1Mirshahi A., 2Bühren J., 1Steinkamp G. W. K., 1Kohnen T.,
1Johann-Wolfgang-Goethe-Universität, Klinik für Augenheilkunde (Frankfurt/Main)
2Johann-Wolfgang-Goethe-Universität, Klinik für Augenheilkunde, Arbeitsgruppe für Refraktive Chirurgie (Frankfurt/Main)

Severe central epithelial defects are rare in laser-in-situ-keratomileusis. The purpose of this study was to investigate the course of visual rehabilitation in severe central epithelial defects.

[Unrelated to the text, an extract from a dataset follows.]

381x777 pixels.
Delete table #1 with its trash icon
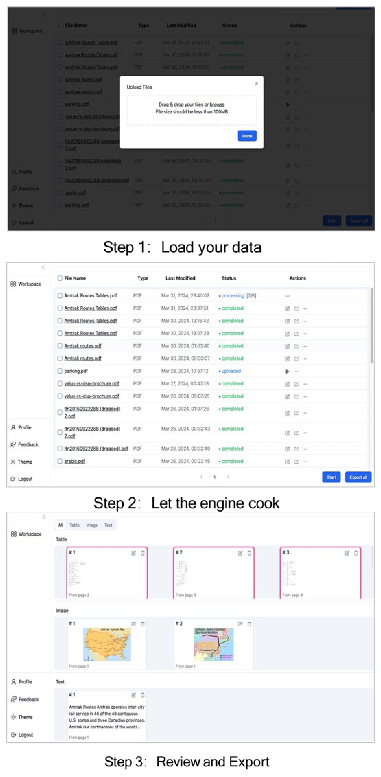coord(143,553)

Methods: The patient data records of 1600 LASIK operations in the department of ophthalmology of Frankfurt University were checked retrospectively for severe central epithelial defects. The surgery was performed using a scanning spot excimer laser (Technolas C-LASIK 217) and HansatomeTM microkeratome. The course of the visual acuity, of the corneal topography and of the slitlamp microscopy were analysed.

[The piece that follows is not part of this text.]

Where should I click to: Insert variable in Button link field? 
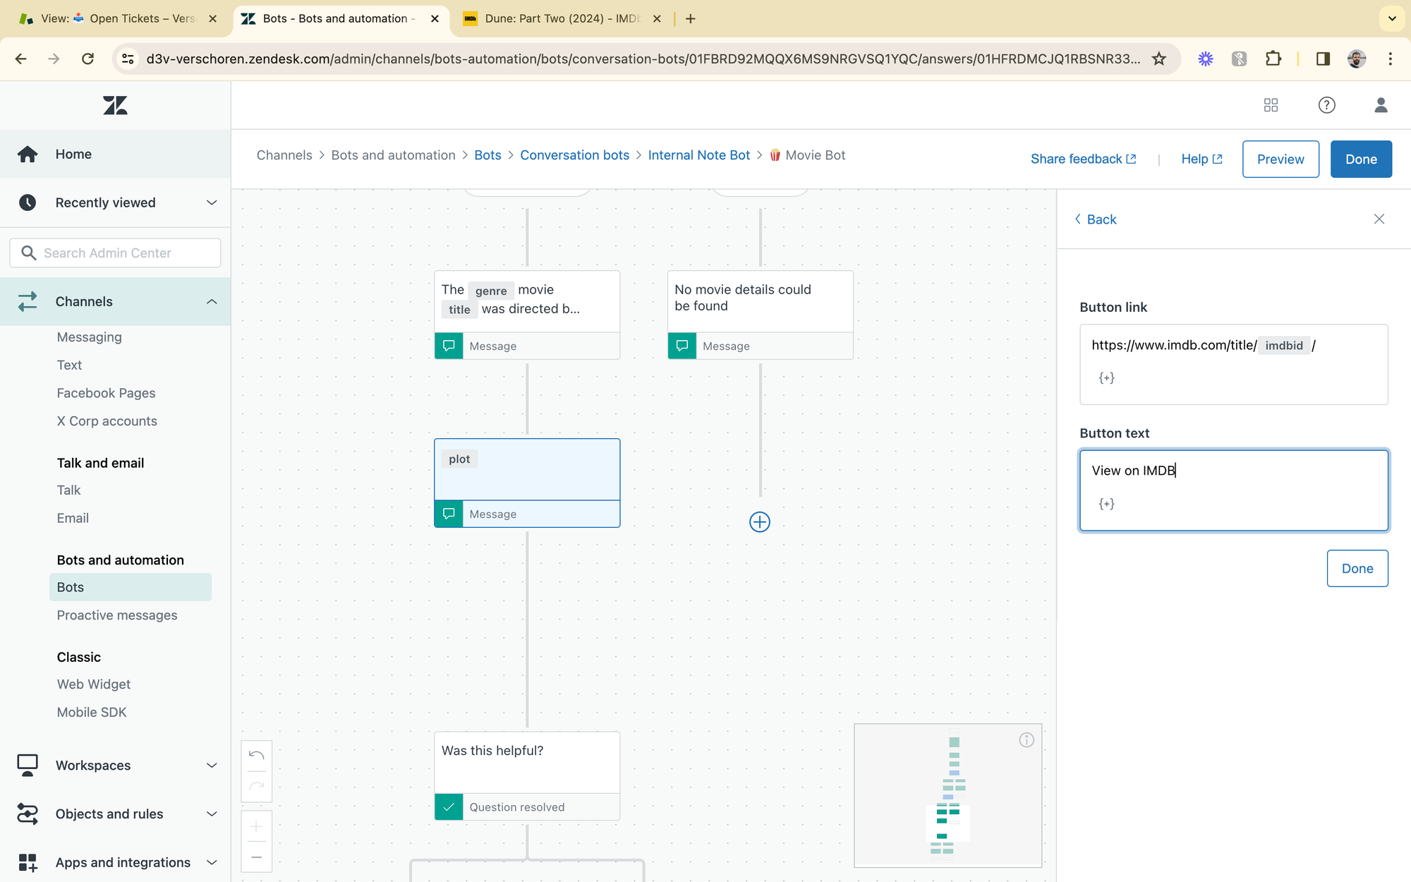(x=1106, y=378)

Results: A big central epithelial defect had occurred in 14 eyes (9 patients, 27 - 51 years, 5 m, 4 f, average follow-up 8.4 months). Five patients suffered bilaterally. A severe dry eye was demonstrable in 5 eyes. Preoperatively, the anterior segment and the corneal topography were unremarkable except of 2 cases of cornea guttata. All eyes developed a diffuse lamellar keratitis (DLK) I - II. Mild to moderate irregular astigmatism was observed in 13 eyes which lost in intensity during the course. 3 eyes were subject to an enhancement procedure. The average best spectacle corrected visual acuity had the following course: (log MAR): Preop.: 0,02 (0,2 - -0,1) 1 week postop.: 0,35 (0,7 - -0,1), 1 month postop.: 0,24 (0,5 - -0,08), last visit: 0,09 (0,24 - -0,1). The course of spherical equivalent (dpt.): Preop.: -5,7 (-1,75 - -10,13), 1 week postop.: -0,79 (0 - -2,5), 1 month postop.: -0,71 (0,25 - -2), last visit: -0,54 (0,25 - -1,13). The median loss of best spectacle corrected visual acuity on the last visit was one Snellen line. Five eyes did not experienced loss in visual acuity. The slitlamp microscopy revealed interface haze (1 case), microfolds (6), epithelial irregularity (4) and epithelial ingrowth (3). One patient developed recurrent corneal erosions with DLK in both eyes.
Conclusions: Big central epithelial defects are a serious intraoperative complication of LASIK. It leads to a distinctly protracted visual rehabilitation and in majority of cases to irregular astigmatisms and loss of best-corrected visual acuity. Those findings decline during the course.